Please copy the records below word for word, keeping every line unchanged.

::: STORED DATA

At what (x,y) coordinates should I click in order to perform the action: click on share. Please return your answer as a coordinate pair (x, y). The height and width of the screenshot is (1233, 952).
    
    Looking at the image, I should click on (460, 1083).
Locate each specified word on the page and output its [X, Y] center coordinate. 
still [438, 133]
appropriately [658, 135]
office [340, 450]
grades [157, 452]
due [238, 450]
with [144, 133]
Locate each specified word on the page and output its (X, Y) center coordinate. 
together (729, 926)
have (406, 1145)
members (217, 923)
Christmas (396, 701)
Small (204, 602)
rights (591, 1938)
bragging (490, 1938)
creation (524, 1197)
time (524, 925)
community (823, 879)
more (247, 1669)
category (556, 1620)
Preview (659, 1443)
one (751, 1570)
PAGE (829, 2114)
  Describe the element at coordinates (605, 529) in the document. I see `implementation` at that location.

::::::

WRITTEN SOLUTION —
At what (x,y) coordinates should I click in order to perform the action: click on share. Please return your answer as a coordinate pair (x, y). The height and width of the screenshot is (1233, 952).
    
    Looking at the image, I should click on (460, 1083).
Locate each specified word on the page and output its [X, Y] center coordinate. 
still [438, 133]
appropriately [658, 135]
office [340, 450]
grades [157, 452]
due [238, 450]
with [144, 133]
Locate each specified word on the page and output its (X, Y) center coordinate. 
together (729, 926)
have (406, 1145)
members (217, 923)
Christmas (396, 701)
Small (204, 602)
rights (591, 1938)
bragging (490, 1938)
creation (524, 1197)
time (524, 925)
community (823, 879)
more (247, 1669)
category (556, 1620)
Preview (659, 1443)
one (751, 1570)
PAGE (829, 2114)
  Describe the element at coordinates (605, 529) in the document. I see `implementation` at that location.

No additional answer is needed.